A music tracker is a type of music sequencing software for arranging digital music. It allows composers to create music using sound samples and synthesized instruments using text and numbers in a spreadsheet-like grid. While music trackers were most popular in the 1980s and 1990s, they are still used now by creators of chiptune music.
Unlike full-featured DAW applications, music trackers present musical information as text. Each column represents an audio channel, and each row represents a musical step. The text within each cell defines which sampled instrument to use, what note that instrument plays, and what modifiers to apply to that note (like pitch, volume, and audio effects). The resulting music file (known as a module file) contains only a few audio samples arranged and modified by text, so the file size of each module is smaller than a fully-recorded audio file.

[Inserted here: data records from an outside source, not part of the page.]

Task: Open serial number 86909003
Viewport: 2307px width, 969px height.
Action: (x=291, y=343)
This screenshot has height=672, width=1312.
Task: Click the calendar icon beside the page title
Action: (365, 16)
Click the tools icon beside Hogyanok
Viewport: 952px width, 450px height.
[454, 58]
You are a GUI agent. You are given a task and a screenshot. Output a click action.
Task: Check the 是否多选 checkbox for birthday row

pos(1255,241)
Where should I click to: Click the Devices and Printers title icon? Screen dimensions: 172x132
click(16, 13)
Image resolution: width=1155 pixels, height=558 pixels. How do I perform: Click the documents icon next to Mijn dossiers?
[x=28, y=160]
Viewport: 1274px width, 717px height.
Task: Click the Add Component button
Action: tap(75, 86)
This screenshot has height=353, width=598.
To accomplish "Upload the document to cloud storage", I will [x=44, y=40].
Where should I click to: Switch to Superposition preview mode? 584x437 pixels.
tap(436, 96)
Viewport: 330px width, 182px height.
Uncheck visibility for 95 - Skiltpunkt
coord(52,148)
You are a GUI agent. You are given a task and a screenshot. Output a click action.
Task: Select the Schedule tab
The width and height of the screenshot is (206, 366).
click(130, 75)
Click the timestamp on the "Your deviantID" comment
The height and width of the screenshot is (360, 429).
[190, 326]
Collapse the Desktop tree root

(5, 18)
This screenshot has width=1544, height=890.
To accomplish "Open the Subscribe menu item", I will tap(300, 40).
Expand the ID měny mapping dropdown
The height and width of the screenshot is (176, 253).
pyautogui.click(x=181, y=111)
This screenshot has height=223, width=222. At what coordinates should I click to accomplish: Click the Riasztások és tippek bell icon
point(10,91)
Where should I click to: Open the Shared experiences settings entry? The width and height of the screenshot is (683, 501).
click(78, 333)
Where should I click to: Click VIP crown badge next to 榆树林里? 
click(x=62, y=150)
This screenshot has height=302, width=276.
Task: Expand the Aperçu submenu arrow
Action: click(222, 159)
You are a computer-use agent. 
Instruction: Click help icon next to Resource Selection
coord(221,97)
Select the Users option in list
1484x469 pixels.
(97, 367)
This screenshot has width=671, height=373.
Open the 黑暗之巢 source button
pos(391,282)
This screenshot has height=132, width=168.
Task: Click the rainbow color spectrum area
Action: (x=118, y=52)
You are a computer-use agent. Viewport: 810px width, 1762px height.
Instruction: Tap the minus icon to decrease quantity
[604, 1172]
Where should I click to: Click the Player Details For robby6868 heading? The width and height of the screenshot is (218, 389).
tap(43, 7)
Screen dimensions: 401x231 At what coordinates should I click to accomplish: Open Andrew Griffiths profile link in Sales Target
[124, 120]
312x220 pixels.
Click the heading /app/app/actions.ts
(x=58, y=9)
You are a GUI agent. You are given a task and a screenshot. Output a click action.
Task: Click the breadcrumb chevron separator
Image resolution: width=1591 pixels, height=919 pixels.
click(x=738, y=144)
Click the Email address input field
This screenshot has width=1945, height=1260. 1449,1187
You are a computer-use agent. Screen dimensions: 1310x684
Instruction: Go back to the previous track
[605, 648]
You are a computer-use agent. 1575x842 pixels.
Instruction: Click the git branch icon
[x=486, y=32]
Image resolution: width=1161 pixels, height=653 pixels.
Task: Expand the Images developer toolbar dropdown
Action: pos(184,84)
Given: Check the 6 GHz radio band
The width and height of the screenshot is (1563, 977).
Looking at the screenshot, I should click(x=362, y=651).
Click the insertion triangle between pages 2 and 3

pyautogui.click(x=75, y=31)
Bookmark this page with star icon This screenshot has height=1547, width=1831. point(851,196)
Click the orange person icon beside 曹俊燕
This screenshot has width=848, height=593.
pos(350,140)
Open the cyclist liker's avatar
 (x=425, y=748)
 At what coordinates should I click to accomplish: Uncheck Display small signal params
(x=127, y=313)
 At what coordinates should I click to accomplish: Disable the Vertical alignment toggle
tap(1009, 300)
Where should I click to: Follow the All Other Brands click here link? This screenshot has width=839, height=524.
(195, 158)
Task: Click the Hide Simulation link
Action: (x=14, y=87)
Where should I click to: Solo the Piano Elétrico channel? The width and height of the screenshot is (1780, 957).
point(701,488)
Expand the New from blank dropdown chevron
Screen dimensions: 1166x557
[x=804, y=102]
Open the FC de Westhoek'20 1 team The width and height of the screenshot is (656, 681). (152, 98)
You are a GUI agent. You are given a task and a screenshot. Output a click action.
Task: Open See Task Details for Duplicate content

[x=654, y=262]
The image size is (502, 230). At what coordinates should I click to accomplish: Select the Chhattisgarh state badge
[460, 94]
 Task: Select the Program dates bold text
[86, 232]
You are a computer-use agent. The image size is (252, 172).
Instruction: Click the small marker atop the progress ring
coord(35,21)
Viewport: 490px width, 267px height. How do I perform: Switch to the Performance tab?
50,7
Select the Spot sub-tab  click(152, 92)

Music trackers create a module file out of patterns. Each pattern is a distinct section of a song that a composer can use to assemble the final arrangement, repeating and rearranging them programmatically. For example, a module file for a standard pop song would have patterns for the intro, verse, pre-chorus, chorus, and bridge. The composer can set the intro pattern to only play the first time through, then cycle through the other patterns several times (or even continue to play endlessly). Video games often used module files for dynamic music that changed speed, added or removed instrumentation on the fly, or included distinct patterns for boss music in a single module file.